Exercise A. In the patent extract, what components does system 100 include?
Exercise B. Retype the patent extract from "FIG. 6 is a" to "code version of a computer program.".

Page extract.

┌──

BRIEF DESCRIPTION OF THE DRAWINGS

The present invention is illustrated by way of example, and not by way of limitation, in the figures of the accompanying drawings and in which:

FIG. 1 is a block diagram illustrating one embodiment of a system for identifying and replacing pure functions in a computer program.

FIG. 2 is a block diagram illustrating one embodiment of a pure function identifier. FIG. 3 is a block diagram illustrating one embodiment of a pure function identifier.

FIG. 4 is a block diagram illustrating another embodiment of a pure function identifier.

FIG. 5 is a flow diagram illustrating one embodiment of a method for identifying and replacing pure functions in a computer program.

FIG. 6 is a flow diagram illustrating another embodiment of a method for identifying and replacing pure functions in a source code version of a computer program.

FIG. 7 is a flow diagram illustrating one embodiment of a method for identifying and replacing pure functions in a compiled version of a computer program.

FIG. 8 is a flow diagram illustrating another embodiment of a method for identifying and replacing pure functions in a compiled version of a computer program.

FIG. 9 is a block diagram illustrating an example of a computer system.

DETAILED DESCRIPTION

Described herein is a method and apparatus for searching and caching results of pure functions in a computer program. In one embodiment, the computer program is parsed to identify pure functions. A computed result of the identified pure functions is stored and shared with at least one process of the computer program. Each identified pure functions is replaced with a computed result of the corresponding pure function.
In computer programming, a function may be described as pure if: (1) the function always evaluates the same result value given the same argument value(s); the function result value cannot depend on any hidden information or state that may change as program execution proceeds, nor can it depend on any external input from I/O devices; and (2) evaluation of the result does not cause any semantically observable side effect or output, such as mutation of mutable objects or output to I/O devices.
FIG. 1 is a block diagram illustrating one embodiment of a system 100 for identifying and replacing pure functions in a computer program. System 100 includes a pure function identifier 102, an optional hash module 104, a storage module 106, and a pure function modifier 108.
The pure function identifier 102 is configured to identify pure functions in a computer program. The computer program may be in the form of a source code or a compiled version. Various embodiments of pure function identifier 102 are further described in more detail with respect to FIGS. 2, 3, and 4.
Hash module 104 operates on the identified functions and stores the results in storage 106. In one embodiment, the parameters to the pure function would be represented in a canonical way (for example, in the order given in the function declaration, with the binary representation of each parameter considered to be concatenated to its predecessor in the list), which is hashed by one or more “fast” hash functions, and a cryptographically strong hash function. The “fast” hash function result(s) is used to index a hash table that stores the cryptographically strong hash result and a reference to the results corresponding to this particular invocation. The hash table and hash results may be stored in storage 106. In an alternative embodiment, a collection of short hashes (e.g. the concatenated values of the Jenkins “one at a time” hash, the Fowler-Noll-Vo hash implemented in 32 bits with a given basis, and MurmurHash64, for a total of 128 bits) can be used.

└──

Given records.
┌──

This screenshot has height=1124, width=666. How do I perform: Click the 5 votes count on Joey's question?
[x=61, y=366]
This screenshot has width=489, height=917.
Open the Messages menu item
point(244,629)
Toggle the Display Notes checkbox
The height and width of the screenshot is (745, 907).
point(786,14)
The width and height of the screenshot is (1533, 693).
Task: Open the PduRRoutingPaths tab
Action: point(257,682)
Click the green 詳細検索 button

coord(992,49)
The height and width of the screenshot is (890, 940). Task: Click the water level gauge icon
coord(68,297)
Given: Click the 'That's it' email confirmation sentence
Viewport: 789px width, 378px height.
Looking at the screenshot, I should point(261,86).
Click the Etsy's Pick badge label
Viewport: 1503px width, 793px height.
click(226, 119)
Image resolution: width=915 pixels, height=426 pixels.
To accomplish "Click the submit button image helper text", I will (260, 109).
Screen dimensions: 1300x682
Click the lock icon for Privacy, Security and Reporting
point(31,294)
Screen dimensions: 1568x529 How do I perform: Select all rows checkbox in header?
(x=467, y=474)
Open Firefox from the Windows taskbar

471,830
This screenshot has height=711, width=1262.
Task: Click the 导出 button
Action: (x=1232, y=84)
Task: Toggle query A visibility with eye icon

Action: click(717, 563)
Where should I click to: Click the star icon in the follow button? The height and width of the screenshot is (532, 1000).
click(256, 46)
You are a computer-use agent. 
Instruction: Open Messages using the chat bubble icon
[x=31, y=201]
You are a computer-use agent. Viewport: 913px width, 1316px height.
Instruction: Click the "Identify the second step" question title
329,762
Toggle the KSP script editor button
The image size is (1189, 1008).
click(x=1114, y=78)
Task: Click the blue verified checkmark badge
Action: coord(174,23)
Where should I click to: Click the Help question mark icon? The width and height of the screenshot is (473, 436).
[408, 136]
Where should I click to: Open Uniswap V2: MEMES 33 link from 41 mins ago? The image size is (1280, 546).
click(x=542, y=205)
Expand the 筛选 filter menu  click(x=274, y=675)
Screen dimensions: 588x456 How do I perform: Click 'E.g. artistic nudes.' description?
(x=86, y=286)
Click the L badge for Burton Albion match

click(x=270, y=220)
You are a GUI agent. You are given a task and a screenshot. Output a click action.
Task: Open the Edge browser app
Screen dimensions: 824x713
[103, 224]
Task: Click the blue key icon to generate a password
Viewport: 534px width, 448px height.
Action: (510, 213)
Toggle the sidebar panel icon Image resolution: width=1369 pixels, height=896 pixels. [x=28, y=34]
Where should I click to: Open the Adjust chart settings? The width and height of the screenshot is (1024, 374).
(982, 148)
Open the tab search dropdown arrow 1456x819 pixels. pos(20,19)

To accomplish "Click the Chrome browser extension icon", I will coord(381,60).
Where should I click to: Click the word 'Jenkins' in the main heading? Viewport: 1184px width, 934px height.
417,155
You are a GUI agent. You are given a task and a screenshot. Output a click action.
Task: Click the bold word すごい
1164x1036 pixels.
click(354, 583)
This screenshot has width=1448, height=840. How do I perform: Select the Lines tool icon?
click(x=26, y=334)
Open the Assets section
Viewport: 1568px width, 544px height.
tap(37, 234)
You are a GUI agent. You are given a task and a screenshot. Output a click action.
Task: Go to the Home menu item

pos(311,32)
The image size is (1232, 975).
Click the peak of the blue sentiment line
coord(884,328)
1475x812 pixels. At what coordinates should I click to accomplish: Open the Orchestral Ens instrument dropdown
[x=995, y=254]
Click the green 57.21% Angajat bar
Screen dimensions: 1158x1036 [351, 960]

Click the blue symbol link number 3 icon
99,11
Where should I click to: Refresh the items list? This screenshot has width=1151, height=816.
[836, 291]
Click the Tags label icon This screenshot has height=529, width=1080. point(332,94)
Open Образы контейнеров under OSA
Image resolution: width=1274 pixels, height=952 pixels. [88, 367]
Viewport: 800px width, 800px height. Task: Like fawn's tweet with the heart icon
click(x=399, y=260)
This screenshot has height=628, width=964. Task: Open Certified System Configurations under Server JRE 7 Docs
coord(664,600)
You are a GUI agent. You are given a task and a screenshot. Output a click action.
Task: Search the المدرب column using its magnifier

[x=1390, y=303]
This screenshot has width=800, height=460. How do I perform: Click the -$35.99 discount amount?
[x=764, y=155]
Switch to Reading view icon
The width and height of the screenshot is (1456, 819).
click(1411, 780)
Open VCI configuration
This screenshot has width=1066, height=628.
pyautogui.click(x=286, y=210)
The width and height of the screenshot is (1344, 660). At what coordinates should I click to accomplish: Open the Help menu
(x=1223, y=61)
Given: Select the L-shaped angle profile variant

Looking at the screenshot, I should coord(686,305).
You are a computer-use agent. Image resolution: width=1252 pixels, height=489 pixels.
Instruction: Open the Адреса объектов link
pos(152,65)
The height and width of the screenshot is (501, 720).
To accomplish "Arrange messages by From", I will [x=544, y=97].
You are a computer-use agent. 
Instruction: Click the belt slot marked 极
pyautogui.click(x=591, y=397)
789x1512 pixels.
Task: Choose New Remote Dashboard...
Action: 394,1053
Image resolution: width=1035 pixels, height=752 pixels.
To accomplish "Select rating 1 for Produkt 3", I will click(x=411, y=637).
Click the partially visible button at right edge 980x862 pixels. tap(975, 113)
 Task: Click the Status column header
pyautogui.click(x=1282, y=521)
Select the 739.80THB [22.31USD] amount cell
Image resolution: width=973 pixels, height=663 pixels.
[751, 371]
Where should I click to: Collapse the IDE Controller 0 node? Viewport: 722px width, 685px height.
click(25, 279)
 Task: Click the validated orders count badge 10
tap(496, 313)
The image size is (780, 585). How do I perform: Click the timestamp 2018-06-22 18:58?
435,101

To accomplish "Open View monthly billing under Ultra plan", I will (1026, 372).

└──

Exercise response A. A pure function identifier 102, an optional hash module 104, a storage module 106, and a pure function modifier 108.

Exercise response B.
FIG. 6 is a flow diagram illustrating another embodiment of a method for identifying and replacing pure functions in a source code version of a computer program.